Other trains that are seriously affected are the Intercity trains between Rome and Florence, which are almost all completely suppressed. However, I don't think many people use these; most people prefer the AV trains on this route.
Finally, trains that go between northern Italy and southern Italy, passing through Rome, are mostly rerouted to bypass Rome Termini. This would only affect people who were planning to use these trains to go to Rome, or who were planning to catch them in Rome. In every case, the trains stop at a different station in Rome, such as Tuscolana, which can be reached by taxi, bus, or a regional train.

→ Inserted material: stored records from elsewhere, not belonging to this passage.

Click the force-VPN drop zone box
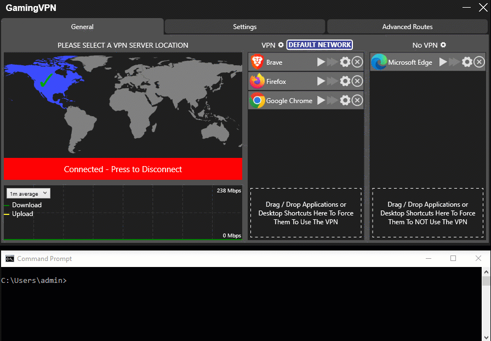 (x=306, y=213)
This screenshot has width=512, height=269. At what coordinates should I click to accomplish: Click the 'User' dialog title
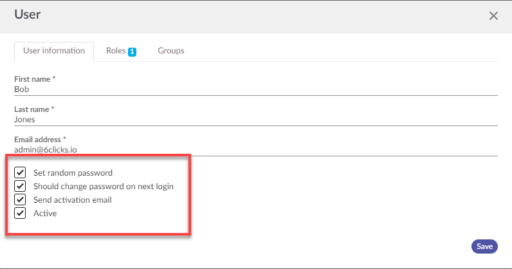28,14
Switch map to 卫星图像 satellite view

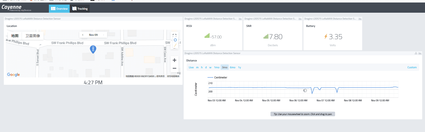33,36
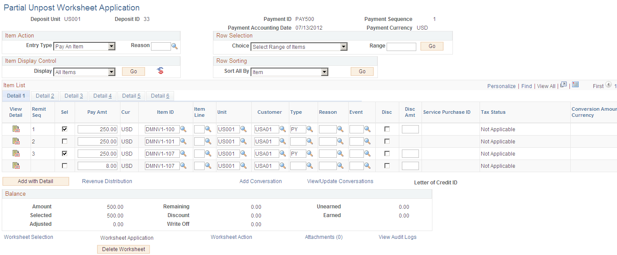Select the Detail 6 tab
The height and width of the screenshot is (255, 617).
click(160, 95)
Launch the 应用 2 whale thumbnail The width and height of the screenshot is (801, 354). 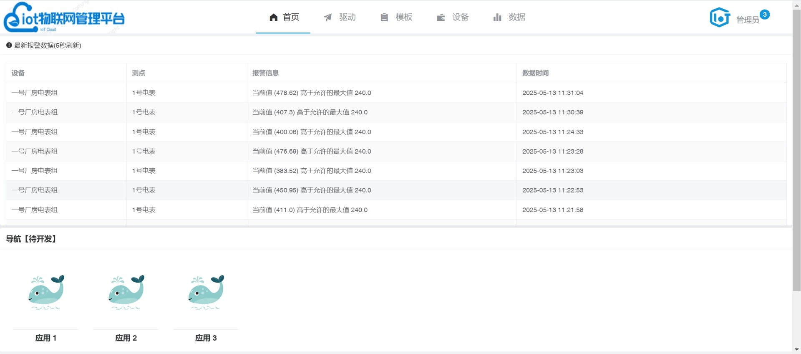[126, 292]
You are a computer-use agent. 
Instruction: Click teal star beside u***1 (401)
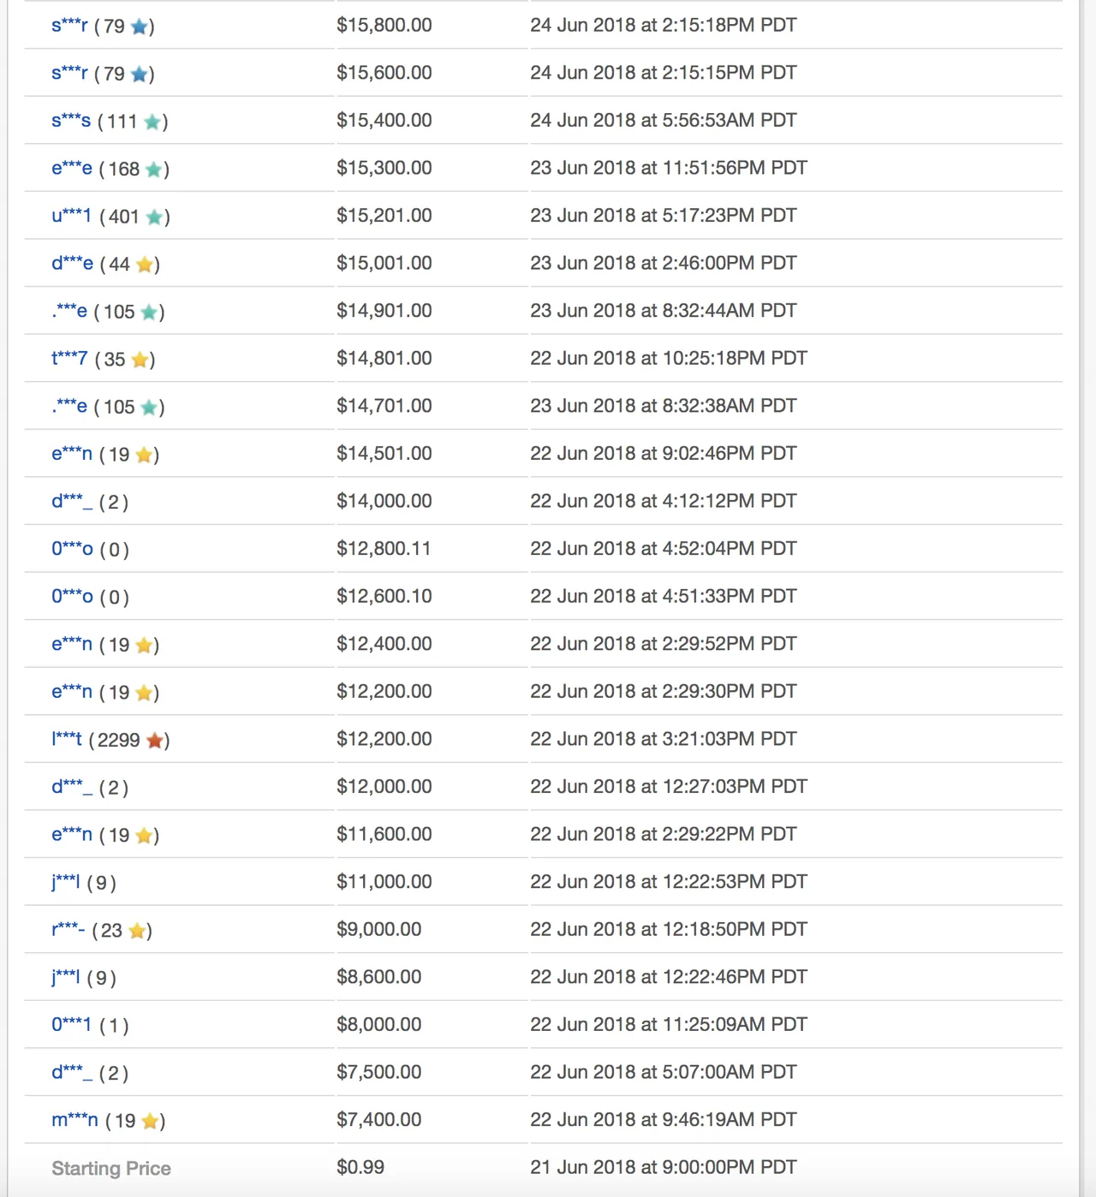[155, 217]
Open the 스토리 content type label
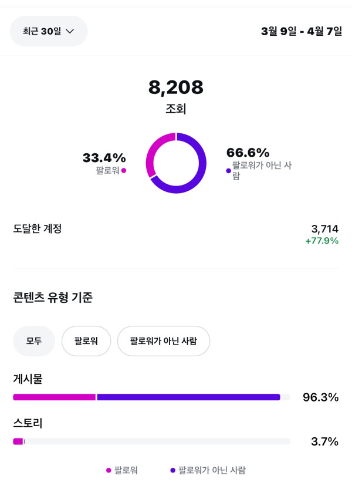352x496 pixels. tap(28, 423)
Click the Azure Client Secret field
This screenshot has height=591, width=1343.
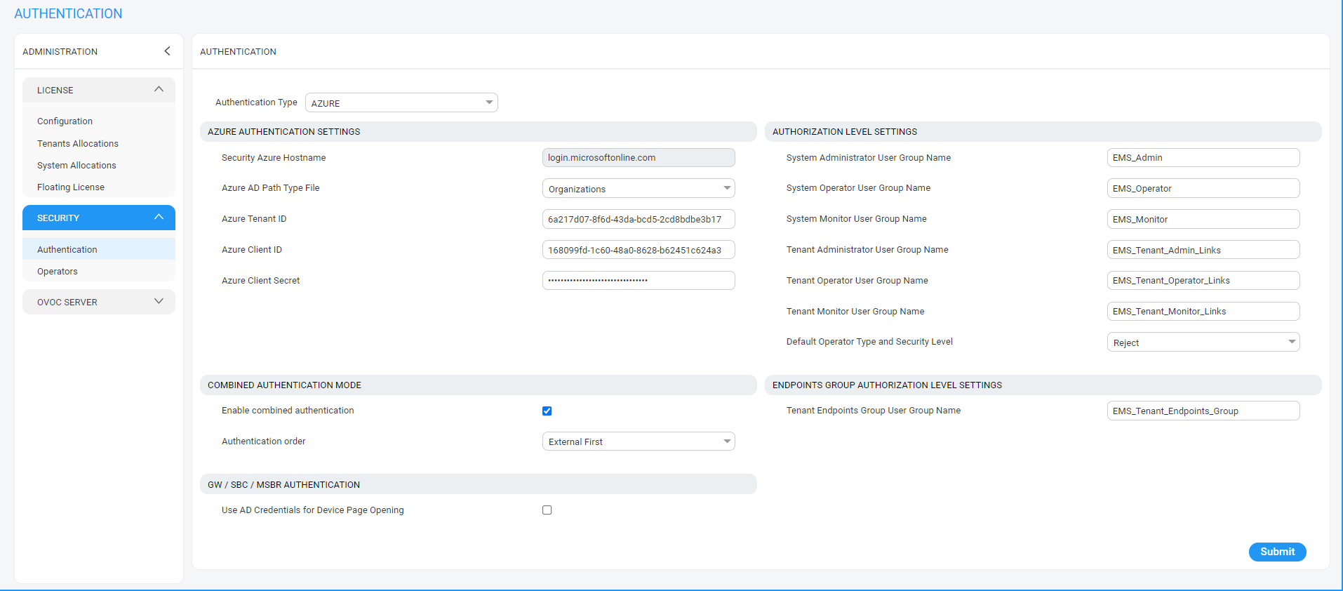pyautogui.click(x=638, y=281)
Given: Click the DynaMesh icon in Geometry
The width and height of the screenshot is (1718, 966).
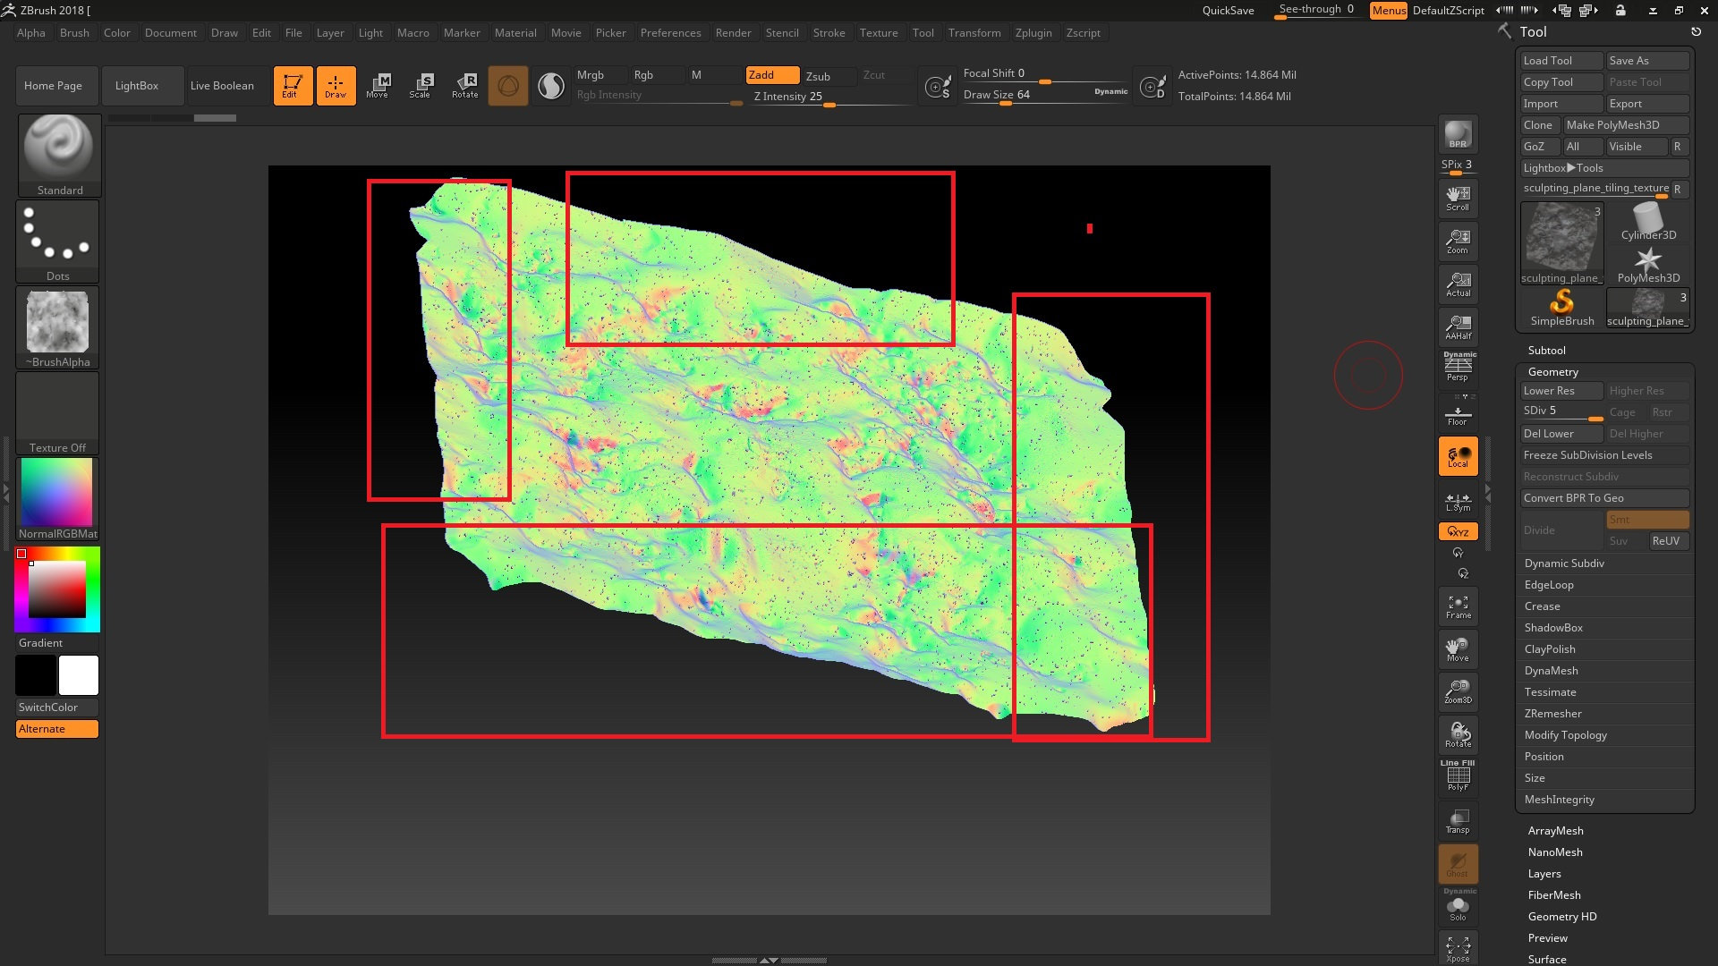Looking at the screenshot, I should (x=1552, y=670).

People who haven't bought their tickets yet shouldn't have many problems, now that the website has been updated, at least through August 21st. I would hold off on buying tickets for after that date until the situation has been clarified. People who have already bought tickets online, perhaps to take advantage of the Mini fares, may have a problem. As I've warned before, Mini tickets are very restricted as far as changes and refunds. I tried yesterday to exchange a Mini ticket and wasn't able to because it was already the day of travel. I could have changed it up to midnight the day before, but I would have had to pay a penalty that would have been more than the original savings.
I myself, although I consider myself a bit of an expert on trains, had a hellish trip to Rome this past Saturday, for a total lack of information about the service, either on the web site of Trenitalia or at the station where I boarded the train. I bought a ticket online from Jesi to Rome, thinking it was going to proceed normally to Rome, because the week before, when the trains weren't going the whole way, they weren't selling the tickets online at all. Also, the information about trains that were partially or completely cancelled only went through July 31st, and the website said that things were "returning to normal". I was ingenuous enough to believe that all these things indicated a normal trip to Rome. Also, at the station the train was announced as going all the way to Rome. Only when we were already on the train were we told that the train went only to Orte (about an hour from Rome) and that we would have to take another train from there to Rome.
Orte station is small and there is no ticket window open much of the time. There were thousands of passengers there, dumped by various trains going to or from Rome. We had to go to the track for the ongoing train by using an underpass, dragging two suitcases (one quite large) down and up several flights of stairs with a small child whose hand had to be held because of the overcrowded situation. We had to wait an hour on the platform under the sun, packed with other passengers and their luggage. (Fortunately, it wasn't excessively hot that day, because the little shade and every available place to sit were already claimed.)
The ongoing train, when it arrived, was packed to the gills. It was an Intercity train, with cabins and a narrow corridor. The corridor was so full of suitcases and standing passengers that you couldn't even pass. Someone gave up his seat so that one of us could sit and hold the child. The temperature in the train was almost unbearable, because of the overcrowding, although it wasn't a very hot day and the air conditioning was on.
The thing that really made me angry is that there were regional trains going all the way to Rome from Jesi that we could have taken. We chose the Eurostar because the time was convenient. The regional train, although it takes longer, would have been even quicker because of the hour's layover in Orte.
I noticed that there were lots of railroad policemen in Orte station, and there were also policemen on the train. I suspect that they were afraid that angry passengers might cause a riot. About a week ago, angry passengers forced a train to stop somewhere by blocking the track, and forced their way on the train. It would have been much better, instead of putting extra police on duty, to have announced at the station that the Eurostar trains going to Rome were not going all the way and to have offered the alternative of taking a regional train. However, the regional trains would surely have been overwhelmed by the number of additional passengers.